Using the listing, copy each whole line that features "email".

GIVEN RECORDS:
# # #

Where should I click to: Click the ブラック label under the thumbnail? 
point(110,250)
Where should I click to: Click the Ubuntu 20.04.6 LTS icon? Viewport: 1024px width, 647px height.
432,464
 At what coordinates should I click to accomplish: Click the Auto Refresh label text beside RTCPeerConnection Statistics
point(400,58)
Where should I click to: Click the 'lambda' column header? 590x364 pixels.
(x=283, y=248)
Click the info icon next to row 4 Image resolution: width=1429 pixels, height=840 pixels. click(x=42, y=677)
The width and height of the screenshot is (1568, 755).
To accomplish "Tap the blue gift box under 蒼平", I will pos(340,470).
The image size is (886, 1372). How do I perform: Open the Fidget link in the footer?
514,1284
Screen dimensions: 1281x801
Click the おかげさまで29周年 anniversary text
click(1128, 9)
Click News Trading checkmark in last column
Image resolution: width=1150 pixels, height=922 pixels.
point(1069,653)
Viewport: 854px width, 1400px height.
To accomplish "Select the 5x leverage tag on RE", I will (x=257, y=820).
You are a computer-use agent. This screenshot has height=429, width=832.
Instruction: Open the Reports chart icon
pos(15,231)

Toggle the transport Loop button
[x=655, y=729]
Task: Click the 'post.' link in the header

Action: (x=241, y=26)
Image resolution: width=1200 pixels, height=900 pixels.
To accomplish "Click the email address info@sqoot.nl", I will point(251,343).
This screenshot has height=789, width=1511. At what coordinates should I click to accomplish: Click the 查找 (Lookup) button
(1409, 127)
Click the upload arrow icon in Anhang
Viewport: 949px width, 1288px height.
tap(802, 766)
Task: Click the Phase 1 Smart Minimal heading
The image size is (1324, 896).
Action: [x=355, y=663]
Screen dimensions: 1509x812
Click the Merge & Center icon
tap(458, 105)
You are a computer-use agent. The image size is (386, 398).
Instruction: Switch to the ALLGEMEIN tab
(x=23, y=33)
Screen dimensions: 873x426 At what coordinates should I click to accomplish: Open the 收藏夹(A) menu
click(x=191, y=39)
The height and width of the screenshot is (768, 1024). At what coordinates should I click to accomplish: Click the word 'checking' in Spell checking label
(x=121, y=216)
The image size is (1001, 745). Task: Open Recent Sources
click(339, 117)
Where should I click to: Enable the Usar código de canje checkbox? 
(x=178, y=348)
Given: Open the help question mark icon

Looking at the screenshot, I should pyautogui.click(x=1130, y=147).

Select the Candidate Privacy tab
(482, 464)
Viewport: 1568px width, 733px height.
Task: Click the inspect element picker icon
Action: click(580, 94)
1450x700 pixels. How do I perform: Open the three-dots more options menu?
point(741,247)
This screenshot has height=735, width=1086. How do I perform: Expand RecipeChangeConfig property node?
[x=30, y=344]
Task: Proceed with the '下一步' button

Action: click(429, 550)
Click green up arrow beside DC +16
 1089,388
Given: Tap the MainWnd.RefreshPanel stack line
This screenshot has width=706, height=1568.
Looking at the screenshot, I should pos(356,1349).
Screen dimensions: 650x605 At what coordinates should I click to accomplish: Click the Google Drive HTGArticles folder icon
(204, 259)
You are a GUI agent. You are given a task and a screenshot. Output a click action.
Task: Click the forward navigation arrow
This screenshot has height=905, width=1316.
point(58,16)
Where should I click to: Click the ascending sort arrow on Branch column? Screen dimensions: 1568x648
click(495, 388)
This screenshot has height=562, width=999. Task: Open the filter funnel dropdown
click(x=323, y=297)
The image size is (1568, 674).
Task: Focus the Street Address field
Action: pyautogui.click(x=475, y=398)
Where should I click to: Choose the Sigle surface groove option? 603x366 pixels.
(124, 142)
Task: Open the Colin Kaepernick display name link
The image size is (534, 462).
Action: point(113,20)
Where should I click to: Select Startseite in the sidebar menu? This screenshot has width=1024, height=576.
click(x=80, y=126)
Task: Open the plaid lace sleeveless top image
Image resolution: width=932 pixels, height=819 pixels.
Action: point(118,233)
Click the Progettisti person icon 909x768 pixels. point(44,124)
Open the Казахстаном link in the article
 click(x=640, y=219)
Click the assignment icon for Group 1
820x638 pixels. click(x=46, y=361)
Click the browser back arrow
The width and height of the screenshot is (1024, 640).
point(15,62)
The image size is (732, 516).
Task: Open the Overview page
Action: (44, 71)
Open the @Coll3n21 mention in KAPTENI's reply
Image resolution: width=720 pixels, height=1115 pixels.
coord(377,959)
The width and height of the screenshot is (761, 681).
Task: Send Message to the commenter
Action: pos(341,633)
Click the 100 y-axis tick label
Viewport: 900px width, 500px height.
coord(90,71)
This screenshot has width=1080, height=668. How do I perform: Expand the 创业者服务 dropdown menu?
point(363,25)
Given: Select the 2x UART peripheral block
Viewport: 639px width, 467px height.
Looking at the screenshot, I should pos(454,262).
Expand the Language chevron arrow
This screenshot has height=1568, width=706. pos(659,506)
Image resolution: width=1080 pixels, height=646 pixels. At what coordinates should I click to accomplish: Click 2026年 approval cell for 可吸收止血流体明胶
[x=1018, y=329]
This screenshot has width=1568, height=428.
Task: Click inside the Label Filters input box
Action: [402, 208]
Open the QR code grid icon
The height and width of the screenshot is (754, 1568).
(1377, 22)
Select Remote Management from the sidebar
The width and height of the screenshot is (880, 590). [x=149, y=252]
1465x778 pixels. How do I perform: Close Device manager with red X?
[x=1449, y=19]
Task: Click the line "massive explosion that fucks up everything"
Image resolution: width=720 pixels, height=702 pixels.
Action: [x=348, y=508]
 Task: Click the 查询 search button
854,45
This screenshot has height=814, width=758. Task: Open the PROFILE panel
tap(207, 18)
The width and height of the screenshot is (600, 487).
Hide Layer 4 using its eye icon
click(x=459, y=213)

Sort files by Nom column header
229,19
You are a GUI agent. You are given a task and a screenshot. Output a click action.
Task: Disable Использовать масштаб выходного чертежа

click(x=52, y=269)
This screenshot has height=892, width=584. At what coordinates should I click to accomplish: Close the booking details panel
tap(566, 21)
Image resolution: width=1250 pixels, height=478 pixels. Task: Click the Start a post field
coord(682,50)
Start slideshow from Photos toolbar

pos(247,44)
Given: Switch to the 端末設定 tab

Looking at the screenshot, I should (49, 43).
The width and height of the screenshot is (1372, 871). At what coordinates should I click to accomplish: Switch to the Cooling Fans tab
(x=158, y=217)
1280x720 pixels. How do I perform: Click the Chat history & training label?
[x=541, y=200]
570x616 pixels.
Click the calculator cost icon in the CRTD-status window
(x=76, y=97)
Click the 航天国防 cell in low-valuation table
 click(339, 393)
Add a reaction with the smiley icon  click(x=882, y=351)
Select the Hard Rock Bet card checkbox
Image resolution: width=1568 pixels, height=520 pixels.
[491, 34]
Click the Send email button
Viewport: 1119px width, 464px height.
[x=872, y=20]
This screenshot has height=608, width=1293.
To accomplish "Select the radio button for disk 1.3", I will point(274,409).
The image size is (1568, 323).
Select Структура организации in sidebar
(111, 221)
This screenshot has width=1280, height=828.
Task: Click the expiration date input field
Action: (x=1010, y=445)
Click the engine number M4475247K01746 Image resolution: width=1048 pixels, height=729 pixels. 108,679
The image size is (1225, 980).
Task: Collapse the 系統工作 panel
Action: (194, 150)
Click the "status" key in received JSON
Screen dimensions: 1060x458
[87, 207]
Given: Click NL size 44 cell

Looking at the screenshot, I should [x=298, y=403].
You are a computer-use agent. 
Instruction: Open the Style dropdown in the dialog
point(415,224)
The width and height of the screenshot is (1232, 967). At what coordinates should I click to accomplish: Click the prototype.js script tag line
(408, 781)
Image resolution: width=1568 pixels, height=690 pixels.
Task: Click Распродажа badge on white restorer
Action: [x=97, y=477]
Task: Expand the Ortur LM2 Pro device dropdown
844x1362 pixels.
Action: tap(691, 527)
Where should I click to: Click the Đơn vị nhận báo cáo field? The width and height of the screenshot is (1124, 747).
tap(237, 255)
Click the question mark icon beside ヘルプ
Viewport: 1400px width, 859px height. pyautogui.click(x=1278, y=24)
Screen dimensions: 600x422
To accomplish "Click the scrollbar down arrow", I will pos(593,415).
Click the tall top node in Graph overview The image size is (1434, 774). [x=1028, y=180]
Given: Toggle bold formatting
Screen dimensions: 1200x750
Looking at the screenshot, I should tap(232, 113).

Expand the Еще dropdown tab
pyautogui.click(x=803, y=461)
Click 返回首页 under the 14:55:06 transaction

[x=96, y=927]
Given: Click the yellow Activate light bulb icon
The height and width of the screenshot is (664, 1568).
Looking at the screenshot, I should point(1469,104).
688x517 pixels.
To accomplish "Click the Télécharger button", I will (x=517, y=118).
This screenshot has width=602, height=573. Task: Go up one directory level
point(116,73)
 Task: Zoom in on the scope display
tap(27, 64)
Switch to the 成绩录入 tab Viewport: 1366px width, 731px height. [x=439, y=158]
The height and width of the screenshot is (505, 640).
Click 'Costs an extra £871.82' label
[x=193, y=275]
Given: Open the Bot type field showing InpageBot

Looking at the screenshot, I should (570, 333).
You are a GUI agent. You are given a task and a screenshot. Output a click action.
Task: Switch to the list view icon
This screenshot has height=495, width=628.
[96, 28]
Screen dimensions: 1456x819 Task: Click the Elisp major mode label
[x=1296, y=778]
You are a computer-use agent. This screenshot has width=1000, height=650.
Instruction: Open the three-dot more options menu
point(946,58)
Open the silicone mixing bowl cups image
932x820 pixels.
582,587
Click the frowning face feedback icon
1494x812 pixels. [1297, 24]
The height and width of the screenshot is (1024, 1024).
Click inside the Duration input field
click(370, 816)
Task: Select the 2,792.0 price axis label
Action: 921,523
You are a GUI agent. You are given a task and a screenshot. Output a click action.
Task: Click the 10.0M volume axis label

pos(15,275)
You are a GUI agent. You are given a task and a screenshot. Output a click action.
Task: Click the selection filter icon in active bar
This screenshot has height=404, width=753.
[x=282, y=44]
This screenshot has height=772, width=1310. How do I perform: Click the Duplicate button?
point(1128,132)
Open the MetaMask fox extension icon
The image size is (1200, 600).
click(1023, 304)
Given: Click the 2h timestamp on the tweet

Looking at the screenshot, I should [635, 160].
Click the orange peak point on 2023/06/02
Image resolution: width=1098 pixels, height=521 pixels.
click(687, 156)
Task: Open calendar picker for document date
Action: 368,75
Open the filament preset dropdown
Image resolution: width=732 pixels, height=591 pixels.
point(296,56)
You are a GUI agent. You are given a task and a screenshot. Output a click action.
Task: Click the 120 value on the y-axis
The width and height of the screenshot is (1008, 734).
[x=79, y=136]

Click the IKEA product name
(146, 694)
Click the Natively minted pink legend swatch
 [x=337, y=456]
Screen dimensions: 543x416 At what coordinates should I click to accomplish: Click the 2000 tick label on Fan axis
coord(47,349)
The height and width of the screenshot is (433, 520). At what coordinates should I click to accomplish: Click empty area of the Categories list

# # #

SOLUTION TO THE PROBLEM:
To accomplish "Click the email address info@sqoot.nl", I will point(251,343).
Click the Send email button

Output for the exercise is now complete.